Monday, Aug. 11, 1952

School for the Santa Fe

At the University of Southern California, 34 men solemnly marched into a banquet hall one evening last week for a special commencement ceremony. They were trainmasters, paymasters, auditors and public-relations men. Their ages ranged from 28 to 54. Employees of the Atchison, Topeka and Santa Fe Railway, they had just finished a rugged new six-week course: how to think clearly about the society in which they live.

This ambitious project was the brainchild of Fred G. Gurley, 63, Santa Fe president and a U.S.C. trustee. Boss of 65,000 employees and 13,000 miles of track, Gurley had watched his railroad prosper, but with the uneasy suspicion that it was failing in a primary duty: to help its personnel understand the free-enterprise economy in which they operate. Last spring Gurley suggested that U.S.C.'s President Fred D. Fagg Jr. organize a new course just for the Santa Fe.

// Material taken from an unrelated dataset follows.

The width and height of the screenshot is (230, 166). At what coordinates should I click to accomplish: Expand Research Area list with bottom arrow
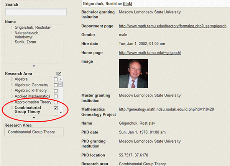coord(34,118)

Headed by Dean (of Commerce) Lawrence Lockley, a six-man team of professors worked out the curriculum. They avoided specialized courses in business practices, concentrated on broad social problems. Students attended classes from 8:30 to 4 each day in subjects ranging from child labor to civil rights to Communism. They held mock business conferences, practiced public speaking.

Three times a week, after dinner, they attended a lecture, spent weekends touring industrial plants and ranches. They also had to find time for a heavy load of reading: Karl Marx, Paul Hoffman's Peace Can Be Won, Norman Thomas' A Socialist's Faith, and the Wall Street Journal.

To the students, it all seemed something of a lark at first--six expense-paid weeks in sunny Southern California. But last week, as one by one they marched up to receive their graduation certificates, Dean Lockley happily noted that they all looked "five years older . . . We have tried," said he, "to turn out men who can think."